• **Task details**
The reply should hold only the lines below beginning at the one with "Given: Click the 続ける button" and ending at the one with "Screen dimensions: 833x634", copied exactly, with every picture left out.

• **The input**
Start of Block
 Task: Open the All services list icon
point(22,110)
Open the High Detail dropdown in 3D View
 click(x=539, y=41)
End of Block
Start of Block
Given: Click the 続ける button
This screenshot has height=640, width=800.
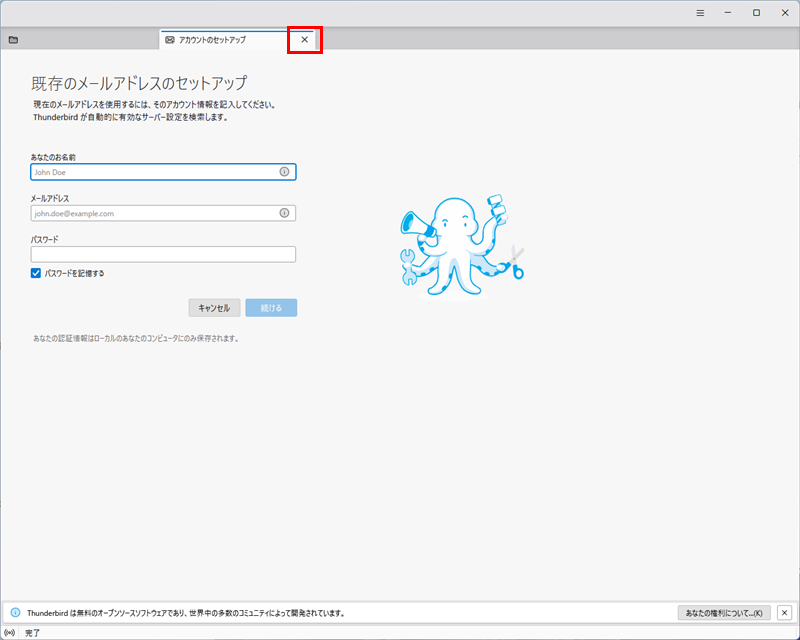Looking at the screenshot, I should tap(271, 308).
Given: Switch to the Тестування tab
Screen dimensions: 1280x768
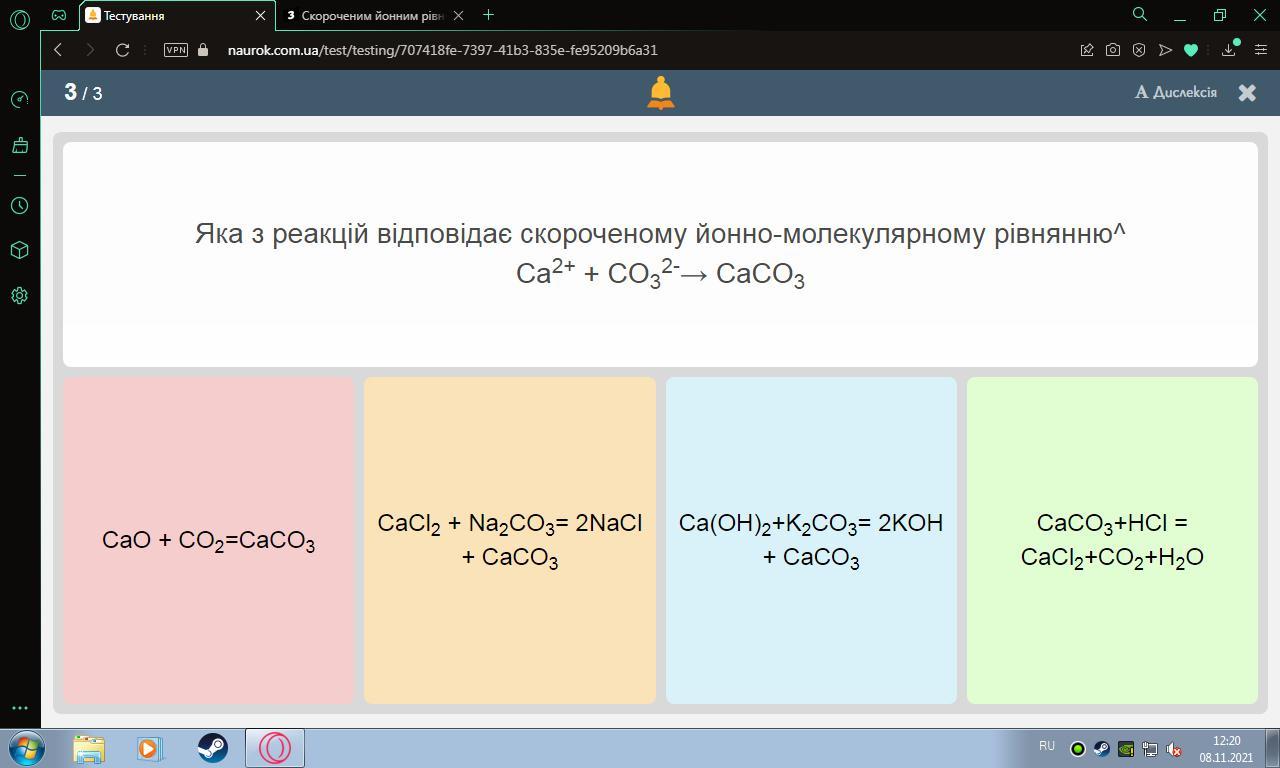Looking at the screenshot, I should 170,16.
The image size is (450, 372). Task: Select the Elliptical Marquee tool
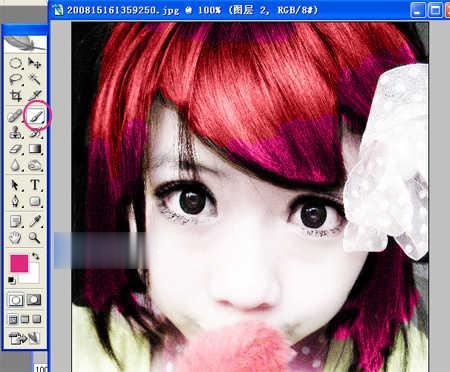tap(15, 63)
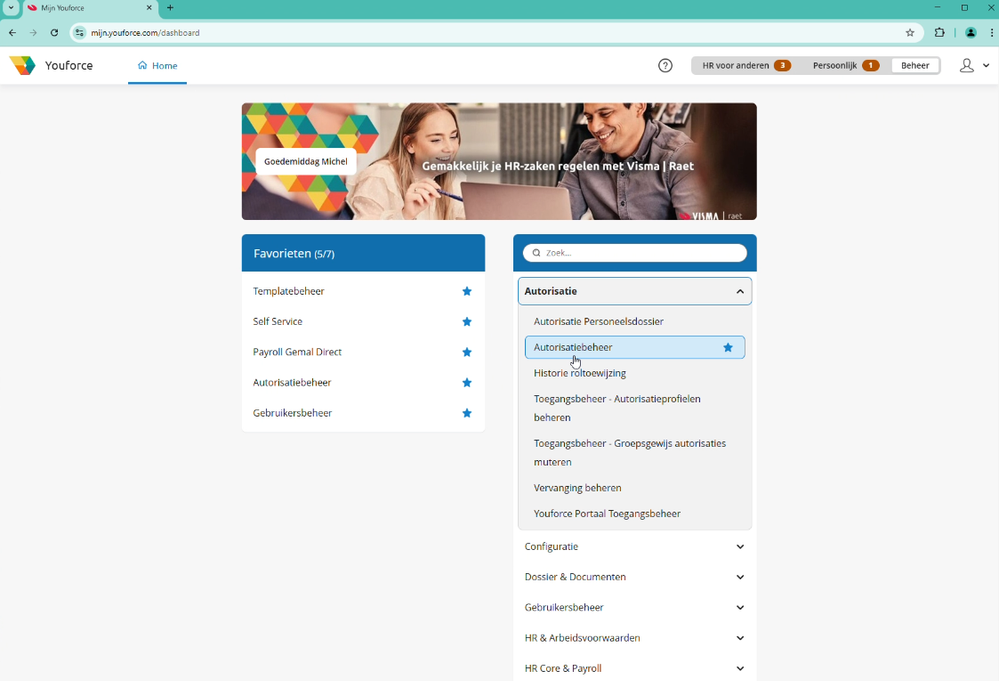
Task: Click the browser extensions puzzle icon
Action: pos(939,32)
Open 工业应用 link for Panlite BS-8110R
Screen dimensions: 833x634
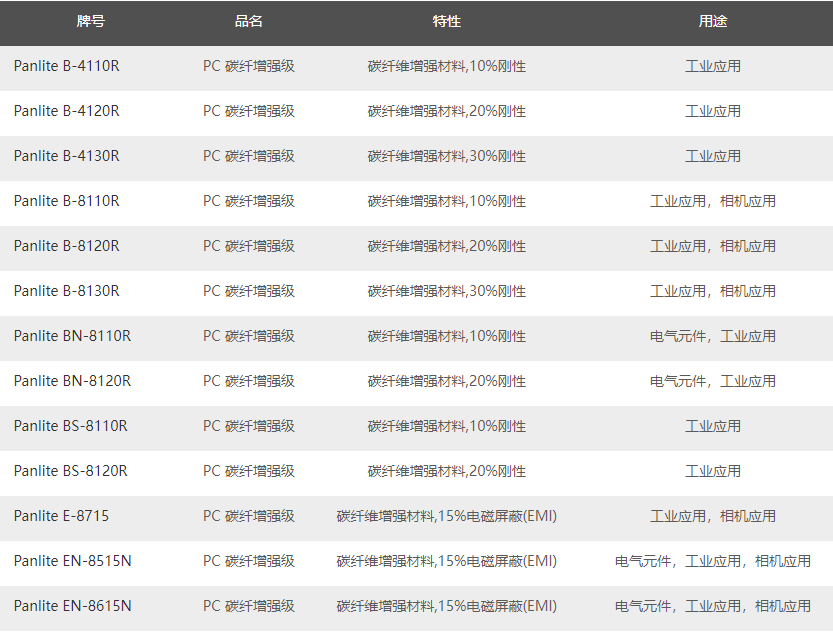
End of Block
• **Result for this task**
Given: Click the 続ける button
This screenshot has height=640, width=800.
Looking at the screenshot, I should tap(271, 308).
Given: Switch to the Тестування tab
Screen dimensions: 1280x768
Looking at the screenshot, I should 170,16.
The image size is (450, 372). Task: Select the Elliptical Marquee tool
tap(15, 63)
Task: Click the browser extensions puzzle icon
Action: pos(939,32)
Open 工业应用 link for Panlite BS-8110R
Screen dimensions: 833x634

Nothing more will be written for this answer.